--- INPUT MATERIAL Enclosed Below ---

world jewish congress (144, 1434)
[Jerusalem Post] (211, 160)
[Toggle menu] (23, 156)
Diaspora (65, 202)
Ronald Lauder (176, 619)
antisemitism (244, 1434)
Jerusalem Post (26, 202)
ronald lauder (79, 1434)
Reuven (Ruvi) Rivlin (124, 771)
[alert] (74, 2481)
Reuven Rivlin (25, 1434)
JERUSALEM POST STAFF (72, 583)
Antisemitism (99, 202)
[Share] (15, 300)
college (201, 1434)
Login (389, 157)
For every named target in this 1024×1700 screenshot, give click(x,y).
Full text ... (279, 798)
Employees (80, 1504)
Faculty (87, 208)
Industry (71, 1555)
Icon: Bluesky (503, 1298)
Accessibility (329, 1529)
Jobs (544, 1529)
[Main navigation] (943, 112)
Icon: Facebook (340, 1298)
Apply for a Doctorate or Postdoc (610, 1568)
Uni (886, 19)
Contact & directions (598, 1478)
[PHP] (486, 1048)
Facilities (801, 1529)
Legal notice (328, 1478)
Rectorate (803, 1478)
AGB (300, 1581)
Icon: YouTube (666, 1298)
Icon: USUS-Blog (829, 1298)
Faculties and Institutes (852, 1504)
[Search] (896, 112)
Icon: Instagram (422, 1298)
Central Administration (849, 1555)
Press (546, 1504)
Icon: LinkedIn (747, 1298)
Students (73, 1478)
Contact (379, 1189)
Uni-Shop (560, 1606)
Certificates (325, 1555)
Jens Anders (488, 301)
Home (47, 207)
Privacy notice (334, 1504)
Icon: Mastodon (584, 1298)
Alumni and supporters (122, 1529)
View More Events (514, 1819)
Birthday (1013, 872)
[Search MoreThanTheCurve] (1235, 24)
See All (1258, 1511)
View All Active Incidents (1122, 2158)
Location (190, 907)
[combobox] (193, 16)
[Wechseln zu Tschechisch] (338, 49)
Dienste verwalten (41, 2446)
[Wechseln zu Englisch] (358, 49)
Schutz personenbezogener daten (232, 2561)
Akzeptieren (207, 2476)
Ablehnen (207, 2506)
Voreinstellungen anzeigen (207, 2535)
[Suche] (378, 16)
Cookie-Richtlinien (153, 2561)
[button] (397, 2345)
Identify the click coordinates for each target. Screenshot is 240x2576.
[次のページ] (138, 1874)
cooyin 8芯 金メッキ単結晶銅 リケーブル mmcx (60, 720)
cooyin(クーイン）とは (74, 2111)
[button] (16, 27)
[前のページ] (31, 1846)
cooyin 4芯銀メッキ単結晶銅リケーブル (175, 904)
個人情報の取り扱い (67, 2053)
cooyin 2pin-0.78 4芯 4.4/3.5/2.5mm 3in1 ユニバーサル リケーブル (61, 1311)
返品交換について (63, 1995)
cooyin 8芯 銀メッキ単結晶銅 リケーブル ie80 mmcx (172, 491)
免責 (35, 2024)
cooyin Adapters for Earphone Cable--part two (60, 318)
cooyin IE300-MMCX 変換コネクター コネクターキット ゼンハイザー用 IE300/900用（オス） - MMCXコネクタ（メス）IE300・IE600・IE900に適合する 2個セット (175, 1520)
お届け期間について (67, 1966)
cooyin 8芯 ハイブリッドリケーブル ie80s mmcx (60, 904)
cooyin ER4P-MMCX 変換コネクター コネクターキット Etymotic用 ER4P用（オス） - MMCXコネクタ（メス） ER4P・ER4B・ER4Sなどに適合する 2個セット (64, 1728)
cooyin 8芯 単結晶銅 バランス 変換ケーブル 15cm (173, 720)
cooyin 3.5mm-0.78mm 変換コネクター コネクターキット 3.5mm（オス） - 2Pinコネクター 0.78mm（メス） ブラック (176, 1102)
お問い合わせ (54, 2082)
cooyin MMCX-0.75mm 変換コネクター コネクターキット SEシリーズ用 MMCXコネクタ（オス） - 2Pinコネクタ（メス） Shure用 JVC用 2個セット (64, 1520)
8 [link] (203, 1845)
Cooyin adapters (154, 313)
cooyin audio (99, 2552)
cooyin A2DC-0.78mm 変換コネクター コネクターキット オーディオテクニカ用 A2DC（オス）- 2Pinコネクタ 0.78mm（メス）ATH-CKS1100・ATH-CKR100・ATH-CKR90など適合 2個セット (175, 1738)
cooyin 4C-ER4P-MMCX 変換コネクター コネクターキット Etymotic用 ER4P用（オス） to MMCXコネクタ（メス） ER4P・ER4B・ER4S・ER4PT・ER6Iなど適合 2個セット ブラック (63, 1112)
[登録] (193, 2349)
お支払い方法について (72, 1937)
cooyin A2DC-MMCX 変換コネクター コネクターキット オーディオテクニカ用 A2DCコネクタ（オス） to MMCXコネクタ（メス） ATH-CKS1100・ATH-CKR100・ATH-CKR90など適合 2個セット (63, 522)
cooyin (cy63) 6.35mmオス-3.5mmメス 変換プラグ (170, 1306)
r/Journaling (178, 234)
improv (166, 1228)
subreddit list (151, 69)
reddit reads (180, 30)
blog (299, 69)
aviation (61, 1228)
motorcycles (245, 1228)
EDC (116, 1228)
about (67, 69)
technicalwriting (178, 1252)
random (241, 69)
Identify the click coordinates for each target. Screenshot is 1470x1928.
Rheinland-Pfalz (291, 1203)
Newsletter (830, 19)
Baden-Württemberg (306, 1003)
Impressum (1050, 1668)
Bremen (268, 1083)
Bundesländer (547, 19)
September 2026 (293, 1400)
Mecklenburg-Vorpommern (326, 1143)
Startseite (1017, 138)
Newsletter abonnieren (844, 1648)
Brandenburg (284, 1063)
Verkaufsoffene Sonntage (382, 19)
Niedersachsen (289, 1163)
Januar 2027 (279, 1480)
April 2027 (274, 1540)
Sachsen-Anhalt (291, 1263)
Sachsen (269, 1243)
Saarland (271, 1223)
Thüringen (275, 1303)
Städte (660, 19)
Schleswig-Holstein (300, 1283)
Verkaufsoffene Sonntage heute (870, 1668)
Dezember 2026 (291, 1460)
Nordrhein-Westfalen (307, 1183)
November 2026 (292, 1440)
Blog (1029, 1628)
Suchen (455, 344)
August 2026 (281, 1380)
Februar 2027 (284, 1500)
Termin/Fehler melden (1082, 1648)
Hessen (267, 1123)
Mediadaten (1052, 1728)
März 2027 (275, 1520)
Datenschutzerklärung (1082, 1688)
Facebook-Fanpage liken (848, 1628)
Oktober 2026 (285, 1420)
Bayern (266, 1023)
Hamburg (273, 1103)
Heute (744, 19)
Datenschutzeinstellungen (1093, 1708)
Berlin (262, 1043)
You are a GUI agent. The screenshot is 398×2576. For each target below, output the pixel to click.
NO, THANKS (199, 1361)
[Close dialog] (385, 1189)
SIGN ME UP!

--- End of Enclosed INPUT MATERIAL ---

▸ DESCRIPTION OF THE TASK
Make a faithful copy of every record above.

▸ WRITTEN SOLUTION
world jewish congress (144, 1434)
[Jerusalem Post] (211, 160)
[Toggle menu] (23, 156)
Diaspora (65, 202)
Ronald Lauder (176, 619)
antisemitism (244, 1434)
Jerusalem Post (26, 202)
ronald lauder (79, 1434)
Reuven (Ruvi) Rivlin (124, 771)
[alert] (74, 2481)
Reuven Rivlin (25, 1434)
JERUSALEM POST STAFF (72, 583)
Antisemitism (99, 202)
[Share] (15, 300)
college (201, 1434)
Login (389, 157)
For every named target in this 1024×1700 screenshot, give click(x,y).
Full text ... (279, 798)
Employees (80, 1504)
Faculty (87, 208)
Industry (71, 1555)
Icon: Bluesky (503, 1298)
Accessibility (329, 1529)
Jobs (544, 1529)
[Main navigation] (943, 112)
Icon: Facebook (340, 1298)
Apply for a Doctorate or Postdoc (610, 1568)
Uni (886, 19)
Contact & directions (598, 1478)
[PHP] (486, 1048)
Facilities (801, 1529)
Legal notice (328, 1478)
Rectorate (803, 1478)
AGB (300, 1581)
Icon: YouTube (666, 1298)
Icon: USUS-Blog (829, 1298)
Faculties and Institutes (852, 1504)
[Search] (896, 112)
Icon: Instagram (422, 1298)
Central Administration (849, 1555)
Press (546, 1504)
Icon: LinkedIn (747, 1298)
Students (73, 1478)
Contact (379, 1189)
Uni-Shop (560, 1606)
Certificates (325, 1555)
Jens Anders (488, 301)
Home (47, 207)
Privacy notice (334, 1504)
Icon: Mastodon (584, 1298)
Alumni and supporters (122, 1529)
View More Events (514, 1819)
Birthday (1013, 872)
[Search MoreThanTheCurve] (1235, 24)
See All (1258, 1511)
View All Active Incidents (1122, 2158)
Location (190, 907)
[combobox] (193, 16)
[Wechseln zu Tschechisch] (338, 49)
Dienste verwalten (41, 2446)
[Wechseln zu Englisch] (358, 49)
Schutz personenbezogener daten (232, 2561)
Akzeptieren (207, 2476)
Ablehnen (207, 2506)
Voreinstellungen anzeigen (207, 2535)
[Suche] (378, 16)
Cookie-Richtlinien (153, 2561)
[button] (397, 2345)
Identify the click coordinates for each target. Screenshot is 240x2576.
[次のページ] (138, 1874)
cooyin 8芯 金メッキ単結晶銅 リケーブル mmcx (60, 720)
cooyin(クーイン）とは (74, 2111)
[button] (16, 27)
[前のページ] (31, 1846)
cooyin 4芯銀メッキ単結晶銅リケーブル (175, 904)
個人情報の取り扱い (67, 2053)
cooyin 2pin-0.78 4芯 4.4/3.5/2.5mm 3in1 ユニバーサル リケーブル (61, 1311)
返品交換について (63, 1995)
cooyin 8芯 銀メッキ単結晶銅 リケーブル ie80 mmcx (172, 491)
免責 (35, 2024)
cooyin Adapters for Earphone Cable--part two (60, 318)
cooyin IE300-MMCX 変換コネクター コネクターキット ゼンハイザー用 IE300/900用（オス） - MMCXコネクタ（メス）IE300・IE600・IE900に適合する 2個セット (175, 1520)
お届け期間について (67, 1966)
cooyin 8芯 ハイブリッドリケーブル ie80s mmcx (60, 904)
cooyin ER4P-MMCX 変換コネクター コネクターキット Etymotic用 ER4P用（オス） - MMCXコネクタ（メス） ER4P・ER4B・ER4Sなどに適合する 2個セット (64, 1728)
cooyin 8芯 単結晶銅 バランス 変換ケーブル 15cm (173, 720)
cooyin 3.5mm-0.78mm 変換コネクター コネクターキット 3.5mm（オス） - 2Pinコネクター 0.78mm（メス） ブラック (176, 1102)
お問い合わせ (54, 2082)
cooyin MMCX-0.75mm 変換コネクター コネクターキット SEシリーズ用 MMCXコネクタ（オス） - 2Pinコネクタ（メス） Shure用 JVC用 2個セット (64, 1520)
8 [link] (203, 1845)
Cooyin adapters (154, 313)
cooyin audio (99, 2552)
cooyin A2DC-0.78mm 変換コネクター コネクターキット オーディオテクニカ用 A2DC（オス）- 2Pinコネクタ 0.78mm（メス）ATH-CKS1100・ATH-CKR100・ATH-CKR90など適合 2個セット (175, 1738)
cooyin 4C-ER4P-MMCX 変換コネクター コネクターキット Etymotic用 ER4P用（オス） to MMCXコネクタ（メス） ER4P・ER4B・ER4S・ER4PT・ER6Iなど適合 2個セット ブラック (63, 1112)
[登録] (193, 2349)
お支払い方法について (72, 1937)
cooyin A2DC-MMCX 変換コネクター コネクターキット オーディオテクニカ用 A2DCコネクタ（オス） to MMCXコネクタ（メス） ATH-CKS1100・ATH-CKR100・ATH-CKR90など適合 2個セット (63, 522)
cooyin (cy63) 6.35mmオス-3.5mmメス 変換プラグ (170, 1306)
r/Journaling (178, 234)
improv (166, 1228)
subreddit list (151, 69)
reddit reads (180, 30)
blog (299, 69)
aviation (61, 1228)
motorcycles (245, 1228)
EDC (116, 1228)
about (67, 69)
technicalwriting (178, 1252)
random (241, 69)
Identify the click coordinates for each target. Screenshot is 1470x1928.
Rheinland-Pfalz (291, 1203)
Newsletter (830, 19)
Baden-Württemberg (306, 1003)
Impressum (1050, 1668)
Bremen (268, 1083)
Bundesländer (547, 19)
September 2026 (293, 1400)
Mecklenburg-Vorpommern (326, 1143)
Startseite (1017, 138)
Newsletter abonnieren (844, 1648)
Brandenburg (284, 1063)
Verkaufsoffene Sonntage (382, 19)
Niedersachsen (289, 1163)
Januar 2027 (279, 1480)
April 2027 (274, 1540)
Sachsen-Anhalt (291, 1263)
Sachsen (269, 1243)
Saarland (271, 1223)
Thüringen (275, 1303)
Städte (660, 19)
Schleswig-Holstein (300, 1283)
Verkaufsoffene Sonntage heute (870, 1668)
Dezember 2026 (291, 1460)
Nordrhein-Westfalen (307, 1183)
November 2026 (292, 1440)
Blog (1029, 1628)
Suchen (455, 344)
August 2026 (281, 1380)
Februar 2027 (284, 1500)
Termin/Fehler melden (1082, 1648)
Hessen (267, 1123)
Mediadaten (1052, 1728)
März 2027 (275, 1520)
Datenschutzerklärung (1082, 1688)
Facebook-Fanpage liken (848, 1628)
Oktober 2026 (285, 1420)
Bayern (266, 1023)
Hamburg (273, 1103)
Heute (744, 19)
Datenschutzeinstellungen (1093, 1708)
Berlin (262, 1043)
You are a GUI agent. The screenshot is 398×2576. For each target below, output the pixel to click.
NO, THANKS (199, 1361)
[Close dialog] (385, 1189)
SIGN ME UP!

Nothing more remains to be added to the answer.